(Records from a data source)

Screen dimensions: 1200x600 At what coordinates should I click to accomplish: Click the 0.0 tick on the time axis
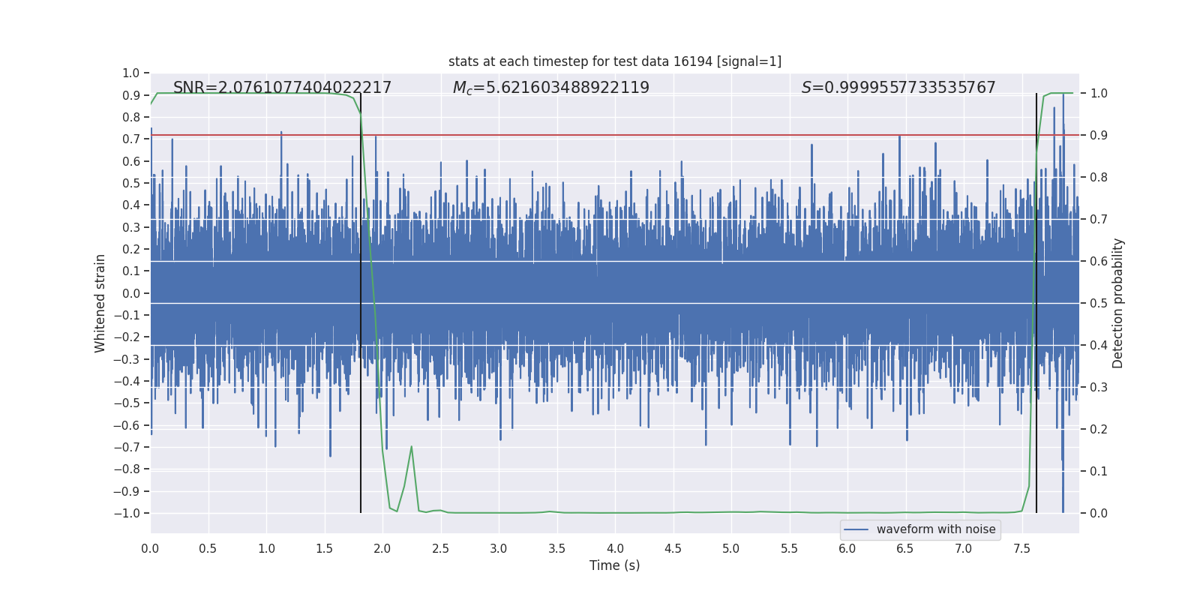(150, 548)
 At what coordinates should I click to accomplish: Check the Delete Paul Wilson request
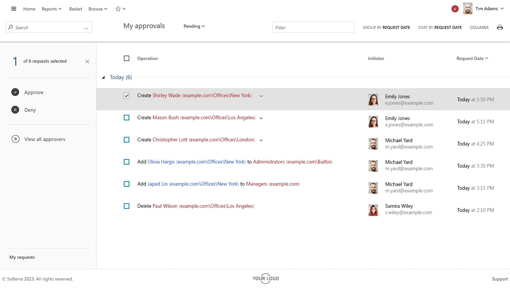[126, 206]
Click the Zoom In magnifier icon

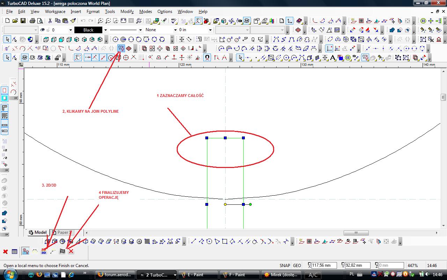100,21
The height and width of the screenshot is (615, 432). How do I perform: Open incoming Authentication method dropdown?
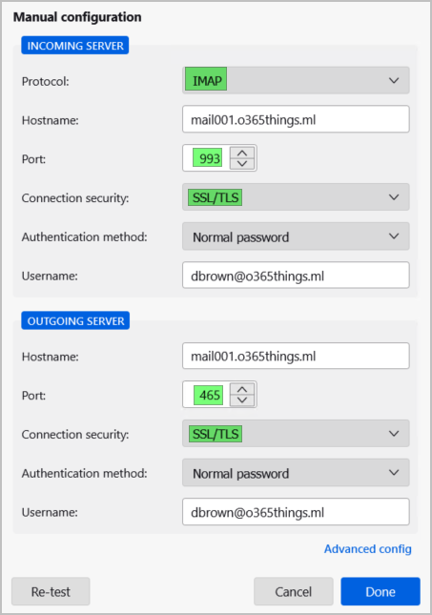click(x=296, y=236)
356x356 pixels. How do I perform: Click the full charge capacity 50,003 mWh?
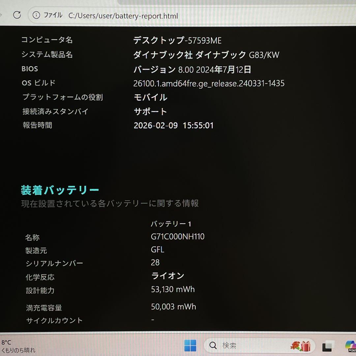click(x=173, y=307)
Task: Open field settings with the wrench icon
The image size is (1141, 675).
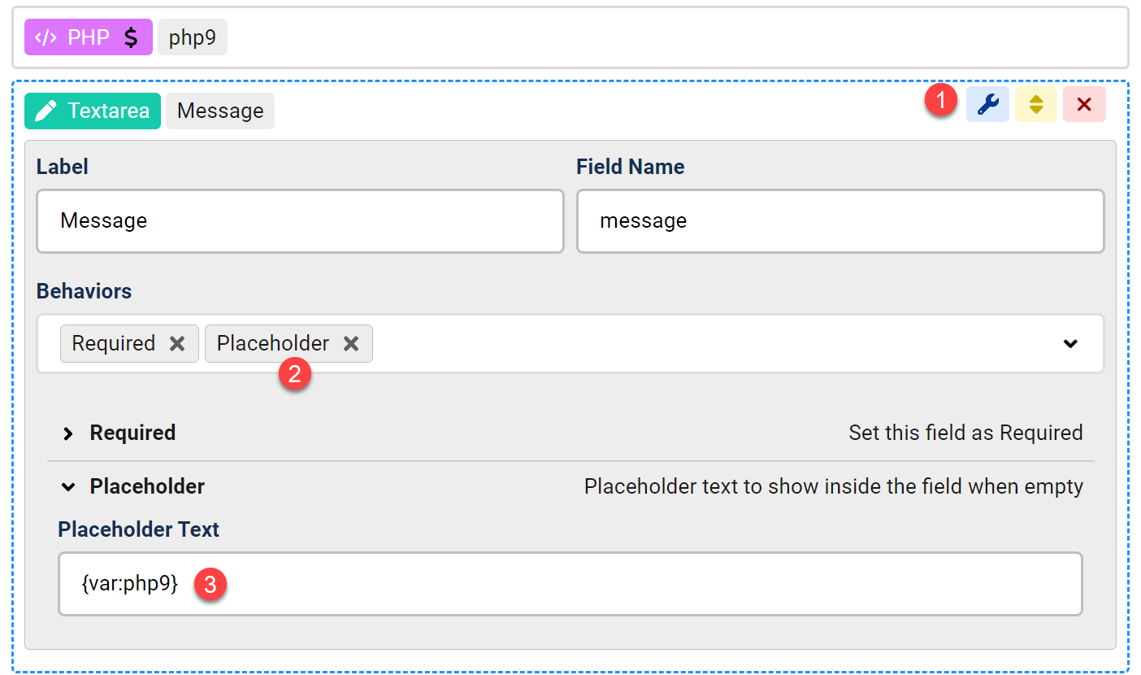Action: tap(987, 105)
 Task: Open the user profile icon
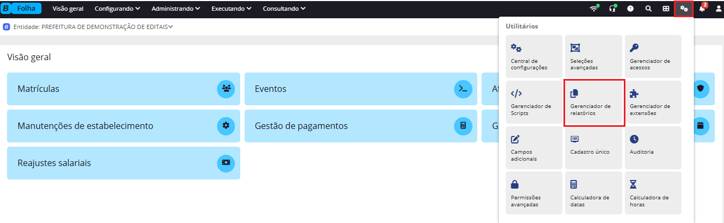718,9
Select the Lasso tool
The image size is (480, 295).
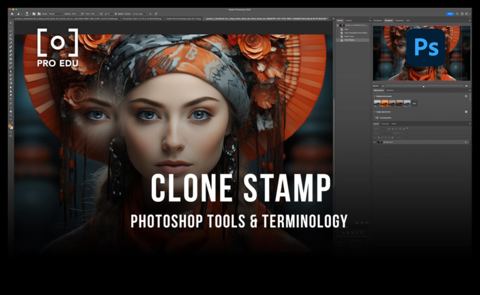(11, 31)
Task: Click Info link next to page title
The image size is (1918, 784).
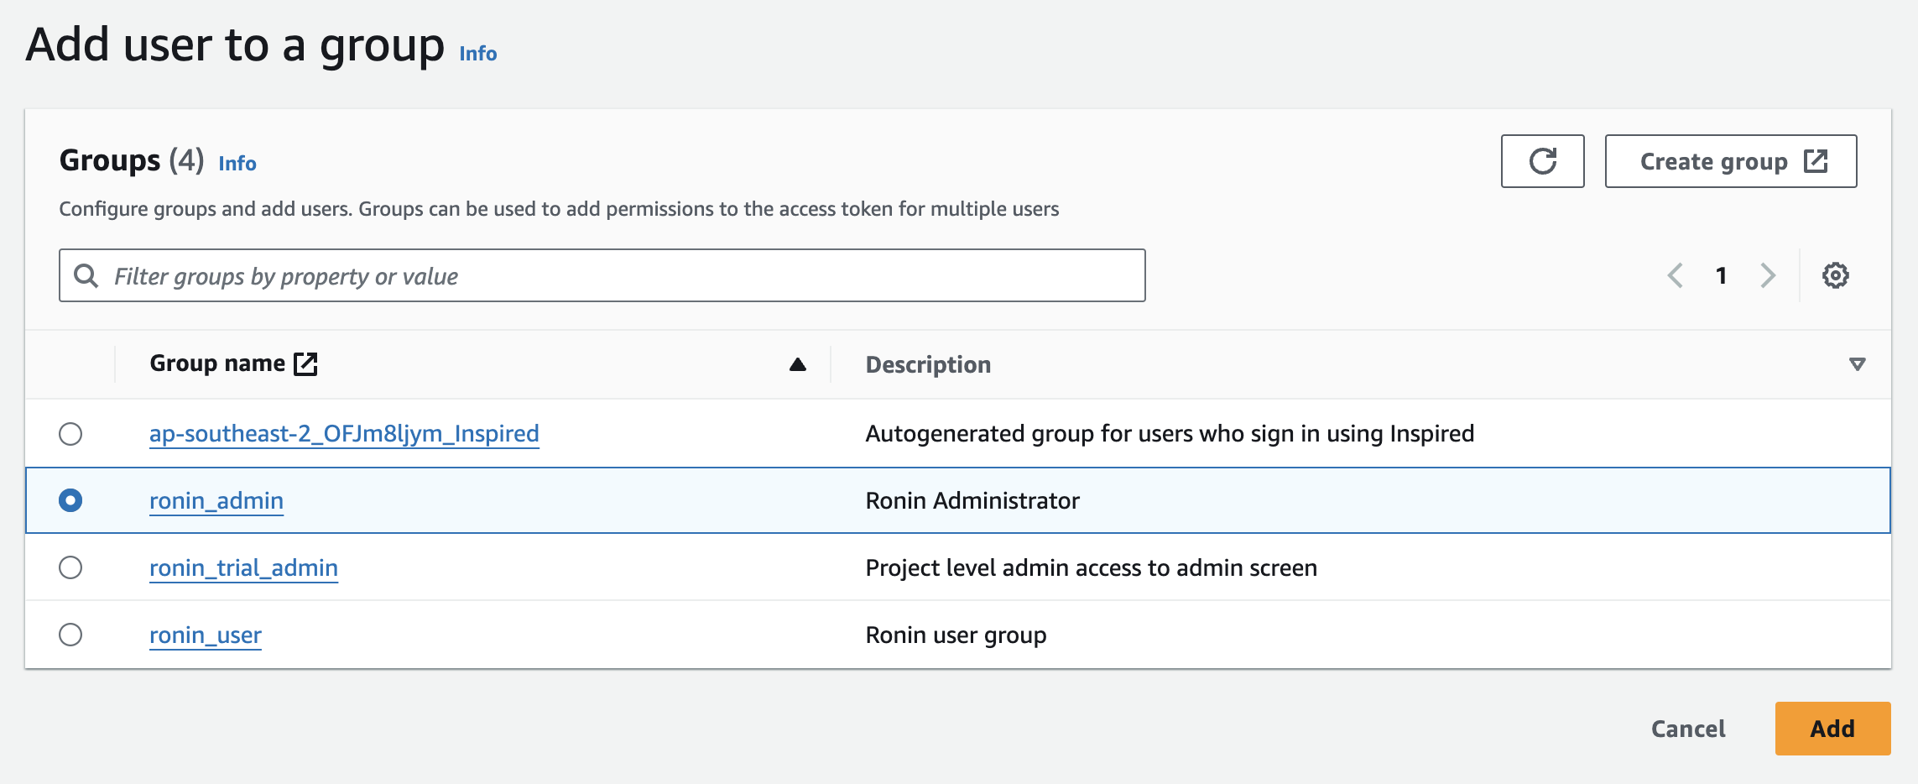Action: click(x=478, y=54)
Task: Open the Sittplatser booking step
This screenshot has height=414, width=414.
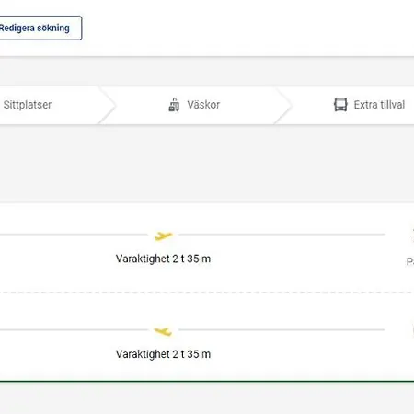Action: pos(28,105)
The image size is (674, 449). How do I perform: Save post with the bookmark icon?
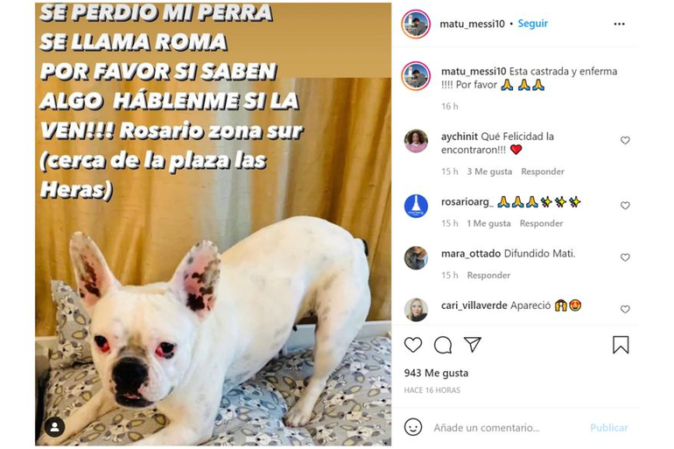tap(621, 345)
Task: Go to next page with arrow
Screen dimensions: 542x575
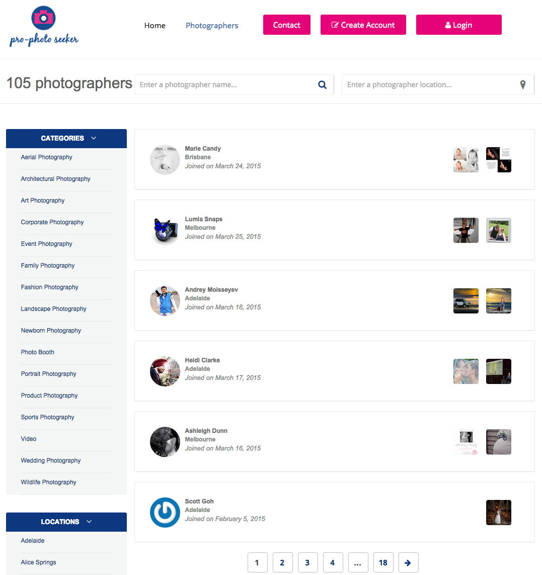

(What you will do)
Among the records above, find the lines where the word "page" appears and copy them.

(Solution)
Task: Click Info link next to page title
Task: Go to next page with arrow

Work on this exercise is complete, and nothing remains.